Software Executive, Entrepreneur, Software Architect

Untyped vs. strongly typed languages

Imagine trying to get from A to B on a road network where none of the road signs have anything written on them.

George Hadjiyiannis

12 minutes read

Empty street sign

In a previous article I explained why I generally do not think it is worth debating the relative merits of one computer language over another, while at the same time pointing out one major exception: whether the language in question is untyped vs. strongly typed. Unlike the other properties of a language, I believe its ability to guarantee the type of each variable in the code base is extremely important in the lifetime cost of software written in that language. Like many of the other posts, this one is also rooted in a discussion that often repeats itself in various teams all over the industry on a daily basis. I am certainly not a proponent of untyped or weakly typed languages, and I do not pretend to be treating the topic in an unbiased fashion.

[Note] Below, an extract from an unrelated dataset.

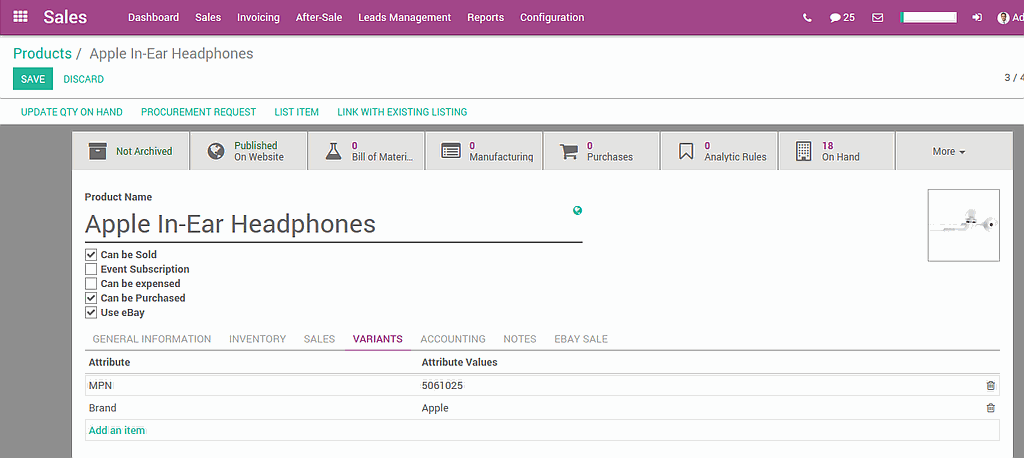Click the phone call icon in top bar
Image resolution: width=1024 pixels, height=458 pixels.
coord(807,17)
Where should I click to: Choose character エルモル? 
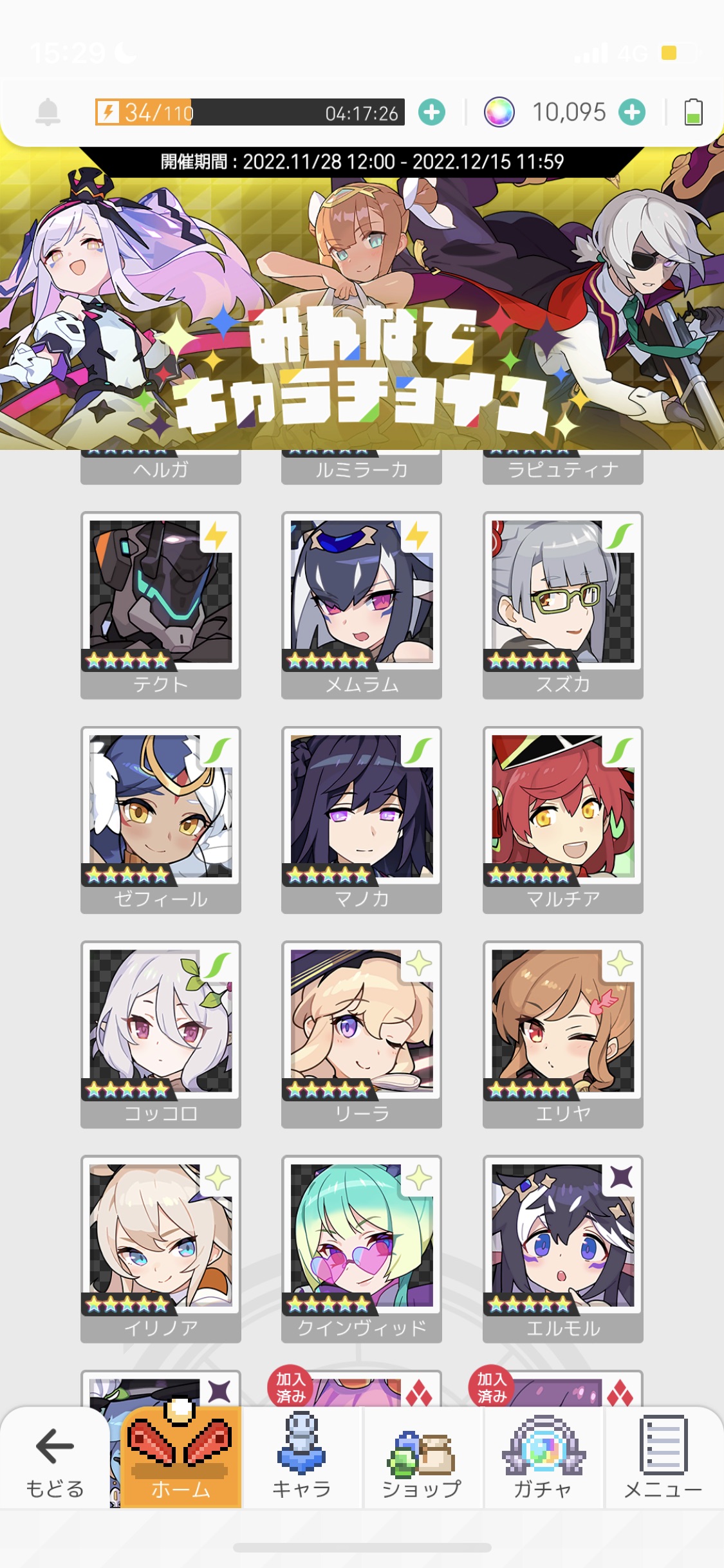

The myth of strong typing as old-fashioned

I think a lot of the claimed benefits in favor of untyped languages are based either on a misunderstanding of what makes creating complex pieces of software difficult, or simply extrapolating from trivial examples that are not analogous to engineering software for a living. But before I analyze those, I would first like to dispel one other myth that often creeps into the discussion: that untyped languages are a new development, and that they evolved as a response to perceived shortcomings of “older” strongly typed languages. This line of thinking is often seen in environments where javascript and python are heavily used, and Java and C or C++ are viewed as the old languages that are hanging on to the old-fashioned notion of types. Unfortunately, that claim is simply incorrect. The most common counter-example that everyone would know is, of course, BASIC, which predates C by a few years and Java by a few decades. And while I find any lack of knowledge about COBOL quite forgivable, that particular weakly typed language was created even earlier. Not only are weakly typed languages not an evolution over strongly typed languages, modern developments are actually suggesting quite the opposite. When javascript started being used for back-end systems (which have significantly more complexity than web page scripting), a typing system (TypeScript) had to be created and retrofitted to the language in order to enable it to master the higher levels of complexity. Similarly, python started developing some characteristics of strongly typed languages towards its later versions. And last, but certainly not least, even BASIC itself evolved to provide a strong typing system that operates alongside the untyped facilities of the language with the introduction of Visual Basic 7. The evolutionary trend has been distinctly from weaker typing to stronger typing, not the other way around.

The myth of less code

Another typical argument is that having to include type information in everything from variable declarations to method signatures, adds a lot of code and therefore a lot of overhead. The implication is that the added code requires proportionately greater effort, but this is not the case in practice. The added code is mechanical and very simple to write and read. In terms of effort, the only truth to the implication is that it takes longer to type. Needless to say that typing the code is a minuscule percentage of the effort expended on creating a piece of software. The effort to create a piece of software is about 1/4 design, 1/4 coming up with the actual implementation (choice of algorithm, control flow, edge cases, error handling, etc.), and about 1/2 debugging and testing. Design is certainly not made more complicated by the need to determine the type of various entities; if anything it is probably made easier because it encourages a certain level of encapsulation. Similarly, debugging and testing is not made more complicated; once again it is probably rendered easier as the type information can be useful during debugging. That leaves coming up with the actual implementation. This is certainly not made more complicated by the need to come up with the types of the various entities; a developer would still need to do the work of determining what kind of data structure he or she needs to pass into which method, but without the help of explicit types he now needs to do the same in his head, or possibly even resort to paper and pencil. The complex work is still there, but the developer no longer has the option of receiving support from his tools. As for reading code, having explicit types certainly makes the code more readable. And the implication that more code to read means more effort is misleading, since the extra code is in a very predictable place and can therefore be glossed over if not relevant. At the end of the day, the implicit idea that the additional code means additional effort turns out to be false.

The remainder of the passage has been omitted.